Por lo tanto, todas las que existen, pues el emperador de Constantinopla era omnipotente.
Si, por el contrario, os negáis a atender mis deseos, incurriréis en mi indignación y sentiréis todo su peso, vos y vuestros amigos.
Es bien claro el Armenio. En medio de frases amables deja subentedido el soborno o el castigo.
Echado en un calabozo
Teófanes, que nunca se había intimidado con promesas o amenazas, respondió de esta manera:
“Anciano y enfermo como estoy, tengo sumo cuidado de no ambicionar las cosas que desprecié por Jesucristo en mi juventud, cuando me era fácil gozar de las cosas del mundo”.
Linda respuesta. “¿Usted me ofrece lo que yo desdeñé cuando podía gozar? ¿Piensa comprarme con esas cosas, ahora que no estoy en edad de gozarlas?” Se ve cómo desprecia al Armenio…
En cuanto a mi monasterio y a mis amigos, coloco su suerte en las manos de Dios. En cuanto a lo demás, si pensáis asustarme con vuestras esperanzas como se asusta a un niño con las varas, os engañáis; porque, aunque no tenga fuerzas para caminar y esté sujeto a numerosas otras enfermedades corporales, espero que Jesucristo me dará coraje de sufrir por su causa todos los suplicios a los cuales podríais condenarme”.
Todo queda dicho. Está acabado. O sea: “Sus sobornos no me interesan, sus amenazas no me hacen retroceder. Está listo su balance, ¡oh, León, ¡el Armenio!” Es todo un Teófanes quien lo hace, la manifestación de Dios a través de la boca de un hombre.
Encolerizado, el emperador envió a Teófanes a un calabozo, donde el santo permaneció dos años, sufriendo horribles privaciones. Un día llegaron a darle trescientos latigazos.
¡Era un viejo enfermo!
Saliendo de la prisión, lo exilaron en Samotracia, donde murió el 12 de marzo del año 817.
Aquí hemos acompañado la historia de San Teófanes, podríamos imaginar a Samotracia y a San Teófanes muriendo, tal vez debajo de una palmera, al aire libre, asistido solamente por un auxiliar.
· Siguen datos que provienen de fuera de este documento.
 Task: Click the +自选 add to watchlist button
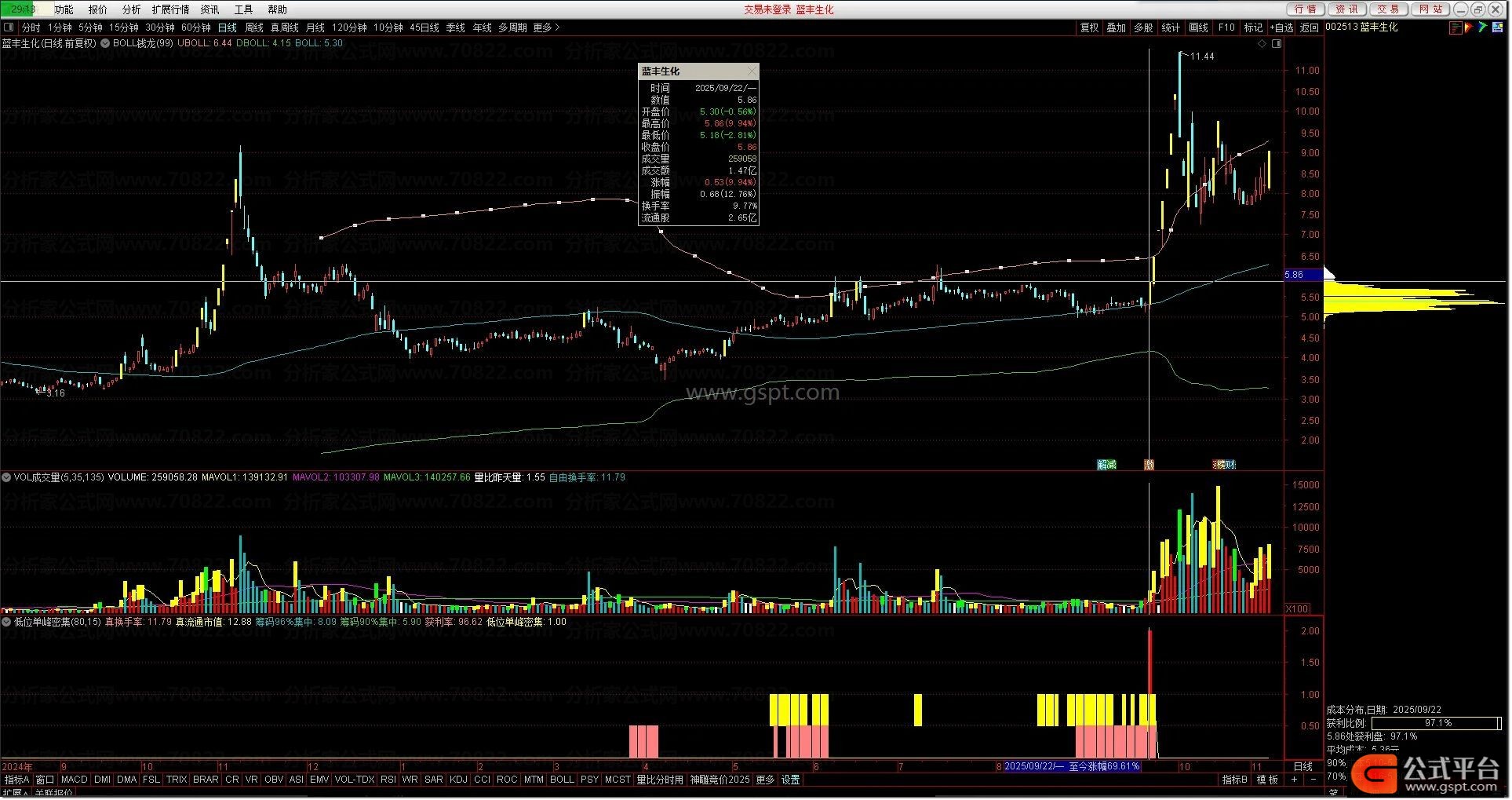1281,27

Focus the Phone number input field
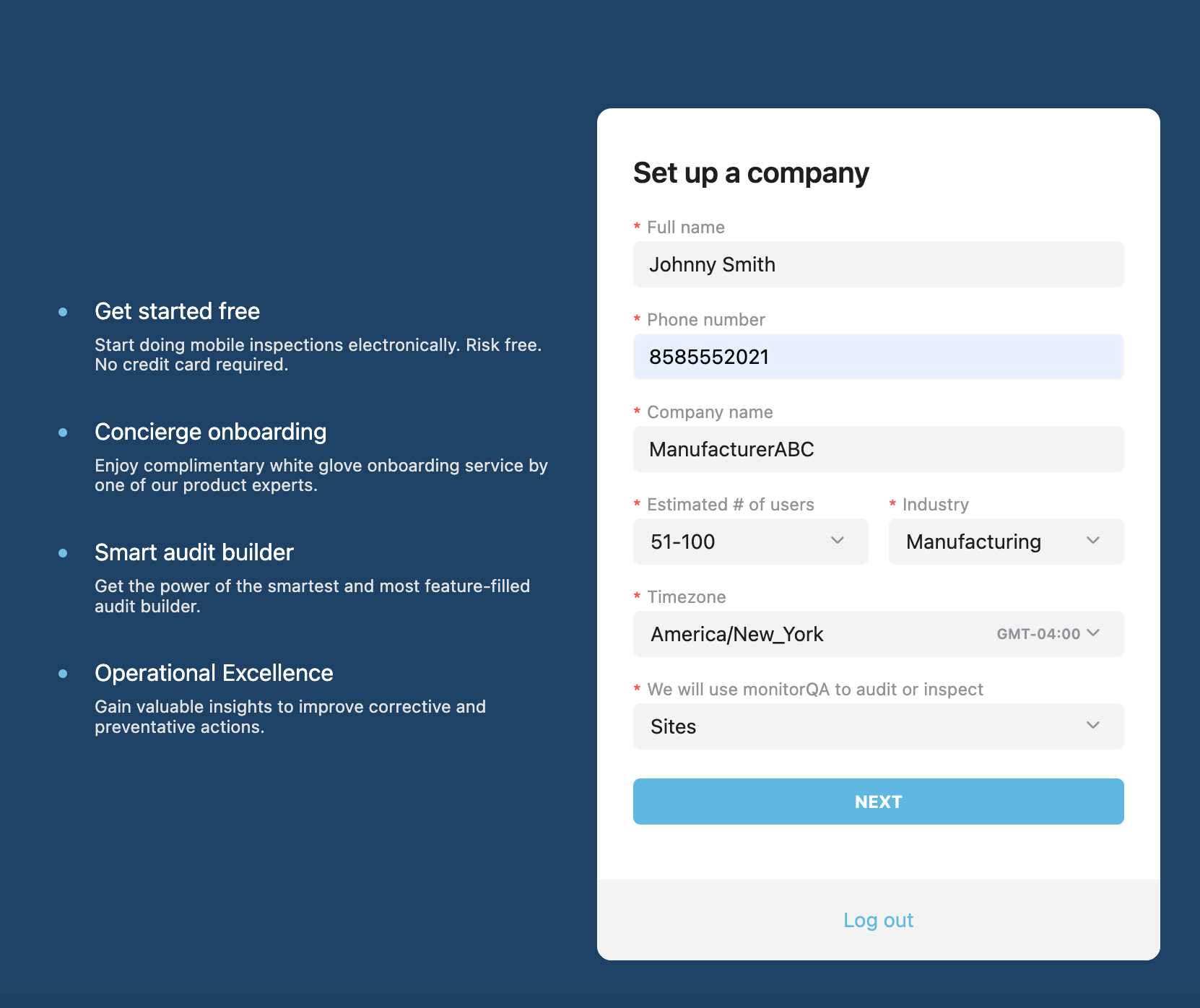tap(879, 357)
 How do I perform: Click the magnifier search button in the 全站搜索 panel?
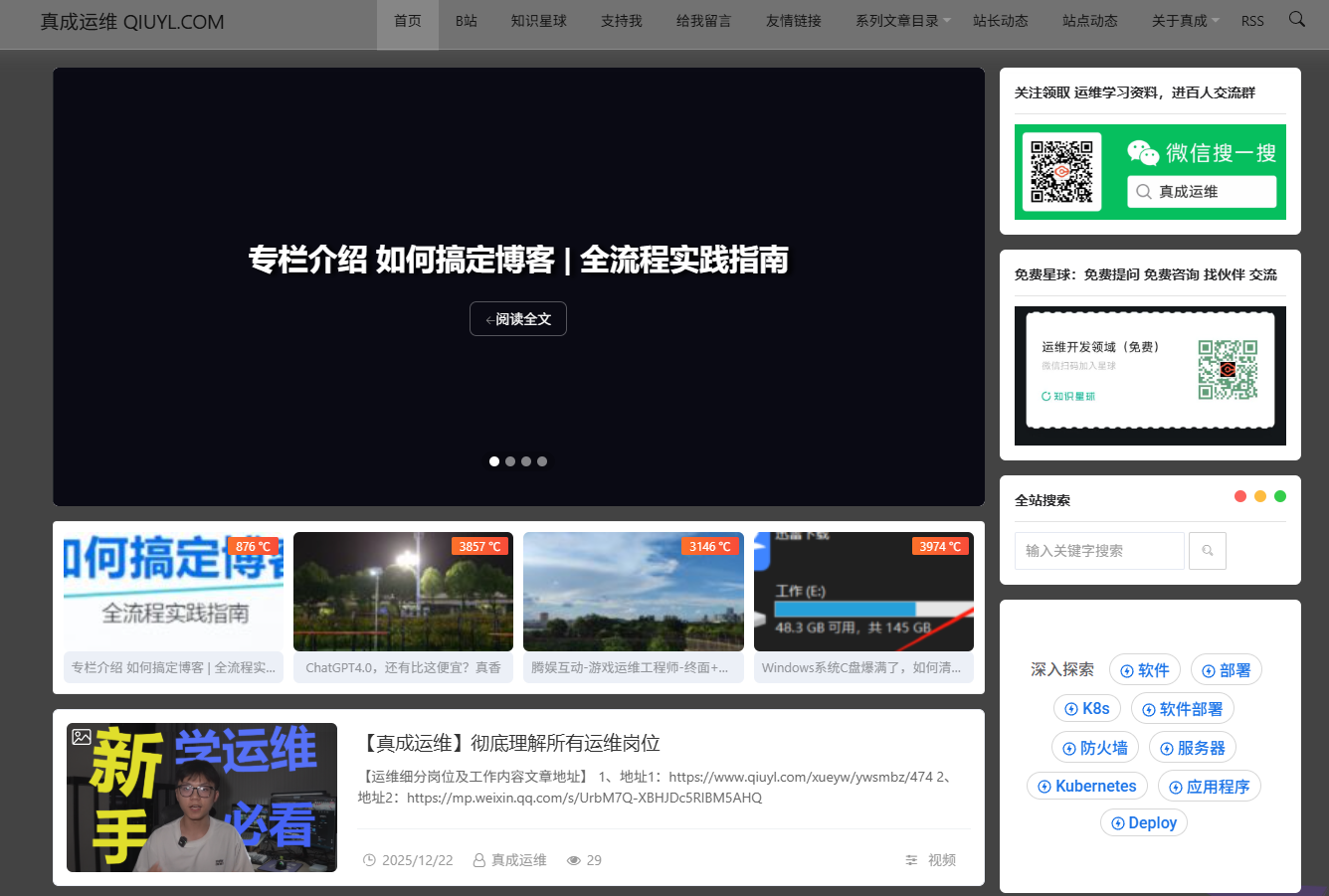click(1207, 550)
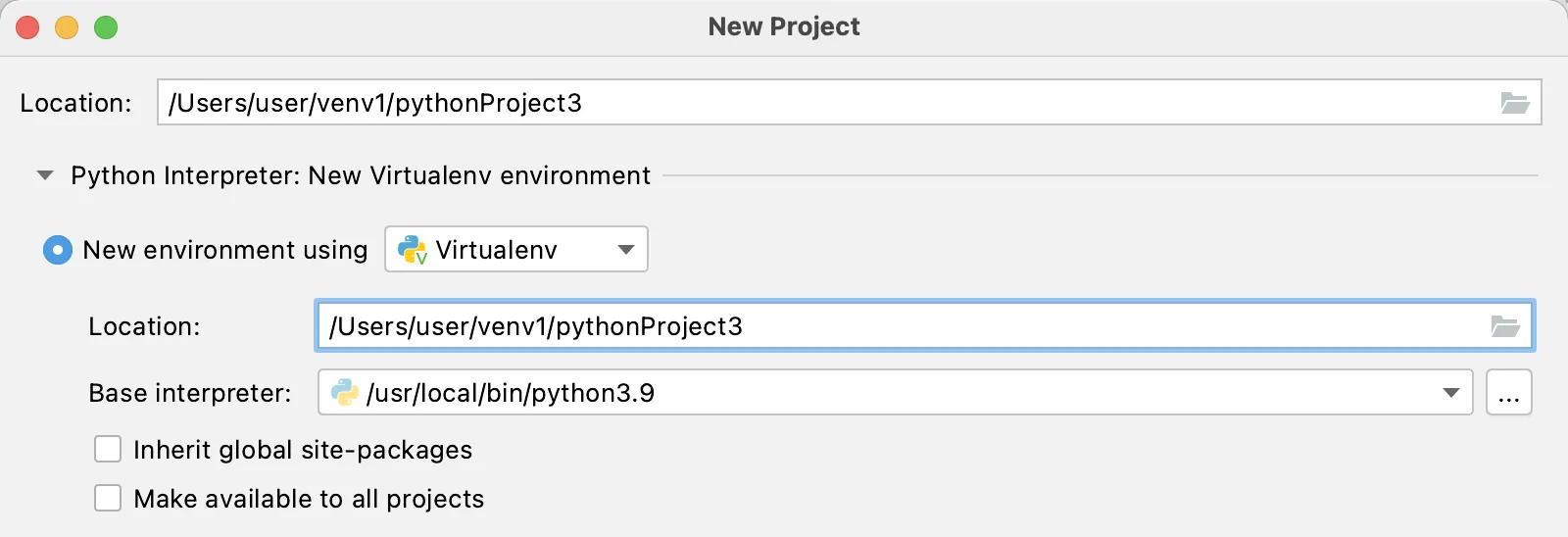1568x537 pixels.
Task: Select New environment using radio button
Action: (x=58, y=251)
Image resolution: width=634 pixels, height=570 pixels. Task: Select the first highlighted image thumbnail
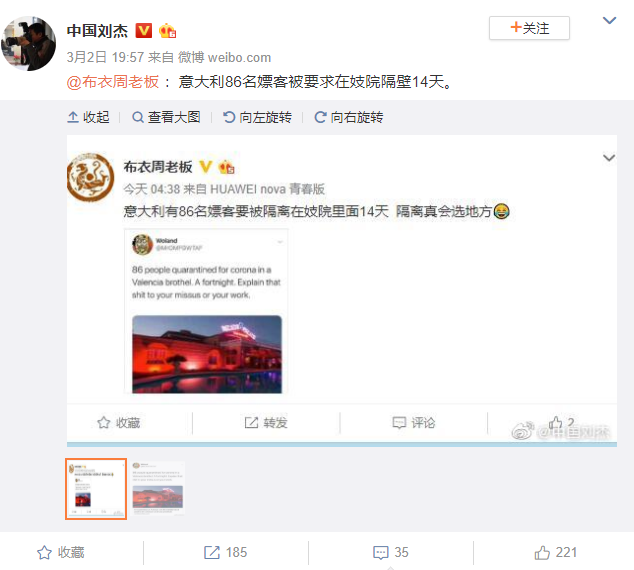(x=96, y=489)
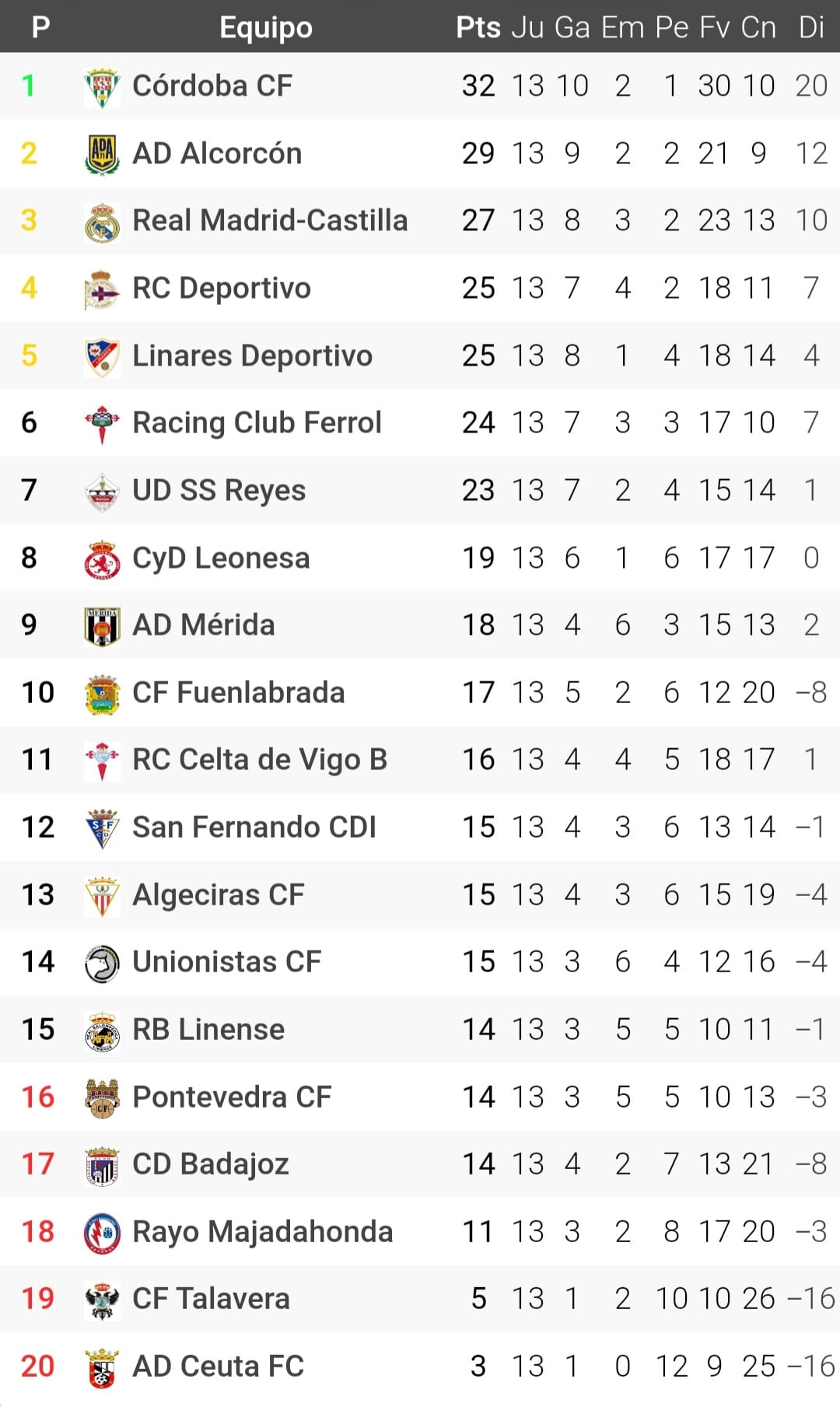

Pero en la hora en que murió una bola de fuego subió al cielo y en la ciudad vieron el fenómeno y comentaron: “Murió Teófanes, el virtuoso”, o algo en esa línea. Sería el cierre legendario y simétrico de esta historia. Con esto nos familiarizamos un poco con los esplendores peculiares que la Iglesia tuvo en Oriente.